On the tour I was accompanied by five members of the Garshowitz family and Amanda. We visited the Mohne and Eder dams, which the boys of 617 Squadron had breached. Next we were off of Colditz prison in eastern Germany. The historical castle which housed the prison was awe inspiring. It proved to me the adage that escape was the greatest sport. Then we began the epic journey to Raesfeld and the crash site in Marbeck.

Bernie Siehling's brother, Richard, was there to greet us. We toured the beautiful museum, which was a truthful depiction of the war in Germany. Nothing was hidden. On the wall was a huge picture of AJ-B broken up and burned on the ground. In the foreground a flyer's body was visible. Needless to say it was very emotional.

We journeyed next to the farm where AJ-B met its end. To be standing upon the ground where Uncle Frank had died was one of the most spiritual moments of my life. I had come a long way from reading the two small references to AJ-B in the first books I read when I was a young boy. My journey had been a long one, but it bore fruit. The climax of the trip was about to take place. However, first I asked Richard to bring me to the Borken City Cemetery where the boys of AJ-B were first buried.

From there we drove to the Reichswald Forest Cemetery where the British Commonwealth War Graves Commission had moved them. My promise to my mother was ever present in my mind as we parked in front of the cemetery gates. When I walked in, I looked left and walked directly to Frank's grave. I needed no map. My Aunt Angela had taken pictures in 1958, and I knew the general direction by reference to a maintenance building. There they were - the seven graves of the crew of AJ-B. Six were in one row in a line. A seventh was the first grave in the next row. I had finally made it. I was sad that I had missed the Jewish prayer of mourning- the Kaddish that the Garshowitzs had invoked at Albert's grave. They had placed little pebbles on the top of the gravestones.

Albert and Frank had played sports together in Hamilton. They had flown 31 missions with each other. They died together, and now they lay in a common grave with their simple gravestones beside each other. Richard asked me to stay overnight at his home. The tour continued on to Arnhem. Richard kindly disappeared for a half hour, which allowed me to fulfill the promise that I had made to my mom so long ago. I placed a small silver crucifix inside the engraved cross of the gravestone. My sister Joan had asked me to do this.

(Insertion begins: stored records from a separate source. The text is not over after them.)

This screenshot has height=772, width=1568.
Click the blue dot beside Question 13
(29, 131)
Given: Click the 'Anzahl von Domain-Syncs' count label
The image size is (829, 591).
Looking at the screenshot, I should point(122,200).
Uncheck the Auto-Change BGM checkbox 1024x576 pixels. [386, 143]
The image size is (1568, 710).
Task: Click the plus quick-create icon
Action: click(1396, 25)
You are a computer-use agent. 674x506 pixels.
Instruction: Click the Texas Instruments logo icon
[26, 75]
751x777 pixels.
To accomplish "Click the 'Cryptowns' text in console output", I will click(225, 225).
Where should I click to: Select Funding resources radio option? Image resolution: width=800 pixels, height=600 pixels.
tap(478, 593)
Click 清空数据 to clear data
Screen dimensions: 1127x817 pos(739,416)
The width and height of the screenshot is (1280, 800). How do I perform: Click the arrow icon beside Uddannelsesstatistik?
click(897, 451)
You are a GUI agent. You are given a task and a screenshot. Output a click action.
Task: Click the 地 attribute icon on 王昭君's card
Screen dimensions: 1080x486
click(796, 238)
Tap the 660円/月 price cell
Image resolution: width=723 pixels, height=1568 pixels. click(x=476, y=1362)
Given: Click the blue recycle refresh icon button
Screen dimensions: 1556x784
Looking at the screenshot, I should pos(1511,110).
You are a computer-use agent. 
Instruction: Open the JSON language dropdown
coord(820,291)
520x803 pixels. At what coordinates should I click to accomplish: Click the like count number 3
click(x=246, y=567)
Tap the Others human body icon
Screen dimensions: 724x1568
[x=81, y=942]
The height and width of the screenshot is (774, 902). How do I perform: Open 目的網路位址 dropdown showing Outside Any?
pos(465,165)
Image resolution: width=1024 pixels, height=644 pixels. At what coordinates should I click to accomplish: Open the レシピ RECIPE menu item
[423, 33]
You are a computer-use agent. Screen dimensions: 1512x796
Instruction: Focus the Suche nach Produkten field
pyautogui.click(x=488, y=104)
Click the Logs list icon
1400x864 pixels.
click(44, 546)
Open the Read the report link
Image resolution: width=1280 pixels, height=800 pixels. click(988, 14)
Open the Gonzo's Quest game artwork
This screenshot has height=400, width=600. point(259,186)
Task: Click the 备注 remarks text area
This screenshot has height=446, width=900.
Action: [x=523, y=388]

She was a little blonde girl who sat on Uncle Frank's knee for a snapshot the day he left Hamilton. I videotaped all of the graves. I stood for five minutes praying to Uncle Frank, my mom and my grandparents. It had been a long day. I was exhausted. The flower wreath I had ordered from the War Research Society had a plain card. In the emotion of the moment, I printed on it: "To a dear uncle: I never met you, but I felt you in the tears of my mother. God bless you, Paul. Remembered by sisters Angela & Mary (My brothers and sisters) Joan, Ken, Frank & Cathy. You will never be forgotten.

What had inspired me? The words just flowed out of me. In this beautiful wooded part of Germany, I had completed what I had promised my mother so long before. Richard, my new German friend, who was so kind and respectful, walked me out of the cemetery as a light rain began to fall.